NTHi strain 3655 stock was thawed and 25 μL bacteria were added per well of a V-bottom plate and pelleted by centrifuging with 3200×g for 5 min. Supernatant was removed by decanting the plate and bacteria were suspended into 50 μL PBS and pelleted by centrifuging with 3200×g for 5 min. Supernatant was removed by decanting the plate and bacteria were suspended into 50 µL 10% HI serum supplemented with 5% agammaglobulinemia as complement source diluted in HBSS3+ for complement binding experiments, 10% HI serum or 10% HI pooled normal human serum (NHS) diluted in HBSS3+ for antibody binding experiments or undiluted saliva and incubated 30 min at 37 °C. Bacteria were pelleted by centrifuging with 3200×g for 5 min and supernatant was removed by decanting. Bacteria were fixed in 100 µL 2% paraformaldehyde in PBS for 20 min in at room temperature. Bacteria were pelleted by centrifuging with 3200×g for 5 min and supernatant was removed by decanting. All antibody incubations were performed for 15 min at room temperature in 50 µL PBS + 2% bovine serum albumin (BSA). Surface-bound complement C3 and complement complex C5b9 were detected with 1:500-diluted FITC-labelled polyclonal goat anti-human C3 (MP biomedicals) and 1:100-diluted monoclonal mouse anti-human C5b9 (Clone aE11, Santa Cruz Biotechnology) followed by 1:200-diluted PE-labelled goat anti-mouse IgG (H + L) (Thermo Fisher), respectively. Surface bound IgG, IgM or IgA was detected with 1:500-diluted Fcγ fragment-specific PE-labelled AffiniPure goat anti-human IgG (Jackson ImmunoResearch), 1:500-diluted Fc5μ fragment-specific Alexa Fluor^® 647 AffiniPure goat anti-human IgM (Jackson ImmunoResearch) or 1:100-diluted α-chain-specific FITC-labelled polyclonal goat anti-human IgA (Sigma-Aldrich), respectively. Surface binding of C3, C5b9, IgG, IgM and IgA was determined by flow cytometry using a FACS LSR II instrument (BD Biosciences) and expressed in mean fluorescence intensity (MFI) in arbitrary units (AU). Data were analysed by using FlowJo version 10.4.1. The percentage agglutination was determined by flow cytometry in the saliva-incubated bacterial samples as previously described [18].

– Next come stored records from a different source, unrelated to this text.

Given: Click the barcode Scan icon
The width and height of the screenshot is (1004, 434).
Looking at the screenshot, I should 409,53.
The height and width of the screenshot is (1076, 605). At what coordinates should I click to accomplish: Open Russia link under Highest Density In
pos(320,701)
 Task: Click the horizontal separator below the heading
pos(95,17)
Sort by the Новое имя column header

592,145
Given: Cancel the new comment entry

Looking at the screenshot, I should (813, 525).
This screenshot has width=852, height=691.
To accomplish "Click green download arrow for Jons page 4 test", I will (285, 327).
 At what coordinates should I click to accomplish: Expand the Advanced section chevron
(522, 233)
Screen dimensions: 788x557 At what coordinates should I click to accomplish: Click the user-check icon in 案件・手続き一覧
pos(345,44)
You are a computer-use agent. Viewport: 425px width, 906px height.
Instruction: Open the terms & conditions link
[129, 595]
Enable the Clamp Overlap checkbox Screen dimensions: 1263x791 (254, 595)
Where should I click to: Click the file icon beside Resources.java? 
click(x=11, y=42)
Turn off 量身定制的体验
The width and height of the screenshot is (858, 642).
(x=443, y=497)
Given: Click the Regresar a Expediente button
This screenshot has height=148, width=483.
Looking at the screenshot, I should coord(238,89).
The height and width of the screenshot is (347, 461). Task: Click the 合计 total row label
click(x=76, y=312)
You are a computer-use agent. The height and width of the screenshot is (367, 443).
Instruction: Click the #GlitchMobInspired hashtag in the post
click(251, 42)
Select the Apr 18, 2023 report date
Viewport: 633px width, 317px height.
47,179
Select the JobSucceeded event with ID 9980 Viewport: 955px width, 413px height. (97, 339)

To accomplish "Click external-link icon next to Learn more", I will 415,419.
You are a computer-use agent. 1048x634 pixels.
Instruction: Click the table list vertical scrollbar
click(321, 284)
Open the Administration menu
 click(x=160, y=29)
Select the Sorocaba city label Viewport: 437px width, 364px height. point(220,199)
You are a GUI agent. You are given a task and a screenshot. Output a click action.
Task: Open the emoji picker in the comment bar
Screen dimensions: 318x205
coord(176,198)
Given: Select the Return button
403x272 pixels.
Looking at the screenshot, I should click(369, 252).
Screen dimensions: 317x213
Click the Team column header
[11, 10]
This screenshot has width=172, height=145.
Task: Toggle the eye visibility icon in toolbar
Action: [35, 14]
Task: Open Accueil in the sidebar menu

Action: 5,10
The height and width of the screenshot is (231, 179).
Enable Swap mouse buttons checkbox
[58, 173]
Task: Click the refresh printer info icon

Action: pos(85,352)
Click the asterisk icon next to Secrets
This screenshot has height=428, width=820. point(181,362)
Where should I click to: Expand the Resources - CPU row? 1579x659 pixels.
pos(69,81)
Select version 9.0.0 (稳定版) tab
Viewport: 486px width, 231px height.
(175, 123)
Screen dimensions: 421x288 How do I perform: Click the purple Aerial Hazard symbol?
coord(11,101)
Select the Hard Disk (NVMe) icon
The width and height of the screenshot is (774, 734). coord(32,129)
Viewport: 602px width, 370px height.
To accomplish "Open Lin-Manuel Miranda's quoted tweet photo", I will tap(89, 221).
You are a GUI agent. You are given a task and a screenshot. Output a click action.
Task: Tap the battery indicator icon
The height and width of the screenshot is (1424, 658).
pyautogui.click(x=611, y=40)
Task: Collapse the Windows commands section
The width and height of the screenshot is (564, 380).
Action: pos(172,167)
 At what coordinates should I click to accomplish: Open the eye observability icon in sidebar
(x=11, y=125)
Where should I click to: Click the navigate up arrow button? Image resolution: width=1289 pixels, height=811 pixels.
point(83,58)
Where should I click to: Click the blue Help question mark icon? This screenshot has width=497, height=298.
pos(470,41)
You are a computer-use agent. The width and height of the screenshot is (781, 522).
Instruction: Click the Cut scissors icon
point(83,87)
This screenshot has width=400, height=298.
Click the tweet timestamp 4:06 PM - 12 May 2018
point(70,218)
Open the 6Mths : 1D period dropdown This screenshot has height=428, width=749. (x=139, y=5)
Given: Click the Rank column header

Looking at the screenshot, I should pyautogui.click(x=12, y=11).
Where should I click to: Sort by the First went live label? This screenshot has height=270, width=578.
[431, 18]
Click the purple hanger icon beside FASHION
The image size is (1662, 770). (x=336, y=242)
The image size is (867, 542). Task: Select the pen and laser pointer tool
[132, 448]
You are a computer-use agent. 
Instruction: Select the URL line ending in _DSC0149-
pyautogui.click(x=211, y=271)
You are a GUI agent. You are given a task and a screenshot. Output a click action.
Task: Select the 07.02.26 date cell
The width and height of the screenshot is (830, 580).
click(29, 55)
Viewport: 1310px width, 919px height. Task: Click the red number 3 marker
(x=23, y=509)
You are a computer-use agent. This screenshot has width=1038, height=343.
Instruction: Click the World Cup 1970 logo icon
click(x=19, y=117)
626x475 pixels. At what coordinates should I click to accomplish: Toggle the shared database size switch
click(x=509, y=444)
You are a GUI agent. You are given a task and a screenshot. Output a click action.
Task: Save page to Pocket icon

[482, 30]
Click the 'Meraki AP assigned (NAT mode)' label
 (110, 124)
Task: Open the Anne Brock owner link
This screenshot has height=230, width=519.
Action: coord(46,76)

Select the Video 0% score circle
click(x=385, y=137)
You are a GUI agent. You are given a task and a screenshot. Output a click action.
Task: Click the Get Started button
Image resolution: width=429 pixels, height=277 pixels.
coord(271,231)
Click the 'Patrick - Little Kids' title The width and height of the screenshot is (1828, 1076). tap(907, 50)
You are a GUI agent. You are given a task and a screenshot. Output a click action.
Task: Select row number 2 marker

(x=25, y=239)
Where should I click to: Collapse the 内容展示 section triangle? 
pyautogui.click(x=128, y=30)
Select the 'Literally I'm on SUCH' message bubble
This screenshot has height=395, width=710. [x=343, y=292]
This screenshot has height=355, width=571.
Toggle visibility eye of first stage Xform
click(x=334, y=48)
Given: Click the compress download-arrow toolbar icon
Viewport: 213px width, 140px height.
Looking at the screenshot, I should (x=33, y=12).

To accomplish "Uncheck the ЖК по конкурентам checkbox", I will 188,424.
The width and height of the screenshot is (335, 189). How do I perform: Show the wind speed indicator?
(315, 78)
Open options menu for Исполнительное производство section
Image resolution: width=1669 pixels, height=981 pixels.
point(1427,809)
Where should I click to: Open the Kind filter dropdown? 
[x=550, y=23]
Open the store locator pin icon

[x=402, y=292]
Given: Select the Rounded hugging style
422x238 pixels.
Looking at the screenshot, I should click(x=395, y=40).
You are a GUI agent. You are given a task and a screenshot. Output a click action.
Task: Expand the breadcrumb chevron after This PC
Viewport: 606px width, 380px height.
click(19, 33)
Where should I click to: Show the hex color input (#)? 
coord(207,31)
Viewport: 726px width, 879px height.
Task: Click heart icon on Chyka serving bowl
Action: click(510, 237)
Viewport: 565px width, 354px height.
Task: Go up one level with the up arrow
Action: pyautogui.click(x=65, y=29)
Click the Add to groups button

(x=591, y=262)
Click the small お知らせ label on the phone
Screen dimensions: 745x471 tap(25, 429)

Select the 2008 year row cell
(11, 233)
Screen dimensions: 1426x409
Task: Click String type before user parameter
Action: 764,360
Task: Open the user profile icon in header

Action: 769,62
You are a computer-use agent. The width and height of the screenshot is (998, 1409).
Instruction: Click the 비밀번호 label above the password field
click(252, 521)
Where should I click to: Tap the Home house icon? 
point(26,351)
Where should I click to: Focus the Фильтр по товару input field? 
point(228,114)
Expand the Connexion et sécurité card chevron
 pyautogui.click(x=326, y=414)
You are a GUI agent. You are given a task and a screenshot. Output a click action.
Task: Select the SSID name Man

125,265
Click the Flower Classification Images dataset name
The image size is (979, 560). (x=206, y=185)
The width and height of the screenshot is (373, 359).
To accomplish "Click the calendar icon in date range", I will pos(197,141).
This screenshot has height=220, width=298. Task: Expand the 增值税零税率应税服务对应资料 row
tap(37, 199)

NTHi strain 3655 stock was thawed, pelleted by centrifugation with 16,100×g for 2 min. Supernatant was removed and bacteria were suspended into 1 mL PBS and pelleted by centrifugation with 16,100×g for 2 min. Bacteria were suspended into PBS and diluted to an OD₆₂₀ = 0.1 in PBS and diluted 10,000-fold in HBSS3 + to obtain a concentration of ~ 200,000 CFU/mL. Fifty µL bacteria were mixed with 25 μL 40% HI patient serum day 0 pre or day 0 post and 25 μL 20% agammaglobulinemia patient serum or 25 μL 40% HI patient serum day 0 pre or day 0 post and 25 μL 20% HI agammaglobulinemia patient serum diluted in HBSS3+ and incubated 1 h at 37 °C. Samples were diluted 10- and 100-fold with PBS and three droplets of 20 μL of the undiluted, 10 and 100-fold diluted bacteria were plated on sBHI plates and grown overnight at 37 °C and 5% CO₂. Survival was determined by dividing the colony forming unit (CFU) counts in 10% NHS by the CFU count in HI-NHS after 1-h incubation. Survival of all NTHi strains was determined in three independent experiments and the average of the three experiments was depicted in the results.

Statistical analyses were performed with GraphPad Prism version 5.03 for Windows (GraphPad Software, Inc.). Differences were considered significant at P < 0.05. The specific statistical tests that were used for the various experiments are specified in the manuscript text or figure legends. The data is presented as mean values ± standard error of the mean, range indicate minimum and maximum values.